Mais zut, je viens de commettre l’erreur fatale: renforcer les préjugés, en noircissant le trait, renforçant l’image des handicapés geignards. Alors qu’il est inutile de s’appesantir sur son sort.
Verena Bentele, championne aveugle de biathlon, aujourd’hui politicienne à Munich, relève avec gourmandise qu’il faut choisir ses mots pour parler des handicaps. Celle qui a gagné compétitions et médailles – son palmarès force l’admiration – sait la valeur des récompenses, des encouragements. Son credo: faire ressortir les aspects généreux des personnes avec handicap, éduquer les valides, informer sur les aides possibles, et surtout, ne pas focaliser sur les différences, mais valoriser les compétences. Car les personnes avec handicap ont de belles capacités!
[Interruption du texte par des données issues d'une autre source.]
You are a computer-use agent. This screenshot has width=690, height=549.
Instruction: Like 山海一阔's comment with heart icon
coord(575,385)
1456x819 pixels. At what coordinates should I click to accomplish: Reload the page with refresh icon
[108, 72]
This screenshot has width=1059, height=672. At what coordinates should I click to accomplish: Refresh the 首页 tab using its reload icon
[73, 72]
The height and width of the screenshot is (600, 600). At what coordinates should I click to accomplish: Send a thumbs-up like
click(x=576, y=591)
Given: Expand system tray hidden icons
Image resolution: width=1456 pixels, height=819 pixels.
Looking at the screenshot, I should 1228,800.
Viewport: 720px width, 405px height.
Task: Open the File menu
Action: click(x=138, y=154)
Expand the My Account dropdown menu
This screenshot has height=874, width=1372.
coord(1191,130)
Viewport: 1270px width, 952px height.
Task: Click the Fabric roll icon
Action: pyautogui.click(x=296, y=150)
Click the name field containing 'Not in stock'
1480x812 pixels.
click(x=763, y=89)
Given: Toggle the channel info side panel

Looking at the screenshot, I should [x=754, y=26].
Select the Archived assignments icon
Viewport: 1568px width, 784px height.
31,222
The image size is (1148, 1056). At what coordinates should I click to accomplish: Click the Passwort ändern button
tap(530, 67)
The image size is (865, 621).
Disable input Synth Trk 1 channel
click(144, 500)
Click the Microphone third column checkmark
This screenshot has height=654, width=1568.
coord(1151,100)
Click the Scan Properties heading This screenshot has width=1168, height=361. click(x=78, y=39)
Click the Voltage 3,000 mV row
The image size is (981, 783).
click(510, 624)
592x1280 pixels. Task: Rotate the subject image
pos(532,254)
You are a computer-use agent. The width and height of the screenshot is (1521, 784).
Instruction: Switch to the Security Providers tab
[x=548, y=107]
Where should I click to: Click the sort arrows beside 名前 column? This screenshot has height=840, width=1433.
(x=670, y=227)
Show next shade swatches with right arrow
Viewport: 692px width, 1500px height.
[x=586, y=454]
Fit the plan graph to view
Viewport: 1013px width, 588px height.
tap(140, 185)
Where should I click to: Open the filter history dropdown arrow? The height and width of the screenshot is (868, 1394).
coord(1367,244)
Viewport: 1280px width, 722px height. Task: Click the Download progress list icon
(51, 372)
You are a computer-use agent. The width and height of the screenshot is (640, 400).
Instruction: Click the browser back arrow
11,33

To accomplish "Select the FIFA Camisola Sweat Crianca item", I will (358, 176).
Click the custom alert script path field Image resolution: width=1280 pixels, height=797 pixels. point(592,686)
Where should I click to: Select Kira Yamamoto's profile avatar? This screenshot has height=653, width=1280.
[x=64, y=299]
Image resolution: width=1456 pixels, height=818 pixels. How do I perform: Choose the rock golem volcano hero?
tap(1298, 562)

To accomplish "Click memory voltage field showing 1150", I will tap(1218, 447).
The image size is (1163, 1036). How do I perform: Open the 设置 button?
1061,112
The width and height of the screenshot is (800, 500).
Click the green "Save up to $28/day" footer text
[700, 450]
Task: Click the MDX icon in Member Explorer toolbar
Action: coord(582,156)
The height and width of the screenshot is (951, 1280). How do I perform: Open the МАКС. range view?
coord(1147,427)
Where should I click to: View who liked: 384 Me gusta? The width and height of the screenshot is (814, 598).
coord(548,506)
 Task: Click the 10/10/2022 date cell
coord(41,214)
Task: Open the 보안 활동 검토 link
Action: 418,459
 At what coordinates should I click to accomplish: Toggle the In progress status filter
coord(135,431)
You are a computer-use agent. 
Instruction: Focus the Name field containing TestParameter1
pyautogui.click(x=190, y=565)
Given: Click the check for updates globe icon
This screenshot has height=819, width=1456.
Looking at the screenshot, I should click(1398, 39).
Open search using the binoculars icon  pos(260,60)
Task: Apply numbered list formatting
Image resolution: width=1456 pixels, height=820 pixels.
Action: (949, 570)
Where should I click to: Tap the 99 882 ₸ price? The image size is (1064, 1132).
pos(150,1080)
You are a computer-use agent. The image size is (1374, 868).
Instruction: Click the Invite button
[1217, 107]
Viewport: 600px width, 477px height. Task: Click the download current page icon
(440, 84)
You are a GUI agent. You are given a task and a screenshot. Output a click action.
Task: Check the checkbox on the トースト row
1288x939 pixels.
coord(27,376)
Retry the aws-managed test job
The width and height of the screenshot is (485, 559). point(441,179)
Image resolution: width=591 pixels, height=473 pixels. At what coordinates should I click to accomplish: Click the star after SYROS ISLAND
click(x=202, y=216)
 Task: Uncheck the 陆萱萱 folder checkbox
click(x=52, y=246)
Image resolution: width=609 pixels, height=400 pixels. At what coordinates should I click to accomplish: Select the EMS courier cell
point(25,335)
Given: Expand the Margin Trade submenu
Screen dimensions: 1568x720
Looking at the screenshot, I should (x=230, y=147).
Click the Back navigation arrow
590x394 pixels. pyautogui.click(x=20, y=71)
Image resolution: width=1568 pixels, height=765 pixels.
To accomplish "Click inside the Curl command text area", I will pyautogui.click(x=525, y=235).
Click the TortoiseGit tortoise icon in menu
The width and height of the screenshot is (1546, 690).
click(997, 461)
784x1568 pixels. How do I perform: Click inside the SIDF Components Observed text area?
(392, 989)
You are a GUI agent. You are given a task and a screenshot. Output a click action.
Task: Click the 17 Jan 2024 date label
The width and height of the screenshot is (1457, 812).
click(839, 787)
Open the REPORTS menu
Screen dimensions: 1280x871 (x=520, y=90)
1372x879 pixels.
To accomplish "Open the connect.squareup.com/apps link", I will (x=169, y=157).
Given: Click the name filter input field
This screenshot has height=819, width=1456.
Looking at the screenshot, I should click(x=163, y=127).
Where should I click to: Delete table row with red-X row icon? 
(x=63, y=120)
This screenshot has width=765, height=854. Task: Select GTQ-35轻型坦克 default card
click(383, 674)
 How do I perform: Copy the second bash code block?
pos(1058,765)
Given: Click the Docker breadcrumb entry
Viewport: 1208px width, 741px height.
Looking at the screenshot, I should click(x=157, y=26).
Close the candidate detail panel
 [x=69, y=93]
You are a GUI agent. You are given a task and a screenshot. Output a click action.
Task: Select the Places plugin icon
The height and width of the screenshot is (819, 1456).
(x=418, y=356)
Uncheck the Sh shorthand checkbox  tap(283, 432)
Le signataire de ce billet, ne pouvant plus être journaliste couvrant les manifs (les gaz lacrymogènes ne conviennent guère à mes poumons rétrécis), j’ai développé mon sens de l’organisation et du contact. Profitant de la vie changée par ma rente AI – profiter dans le bon sens du terme, soit être en mesure de tirer parti avec bénéfice pour le bien commun – j’ai du service dans diverses organisations comme bénévole, dans des fonctions correspondant en gros à mes compétences (je l’espère du moins).
Reste un hic: que savent les autres de cette démarche?
«La différence est un handicap dès lors que les autres en ont conscience; vous rend dangereux et effrayant à leurs yeux; vous condamne à la solitude.» (Laurent Botti, Un ticket pour l’enfer).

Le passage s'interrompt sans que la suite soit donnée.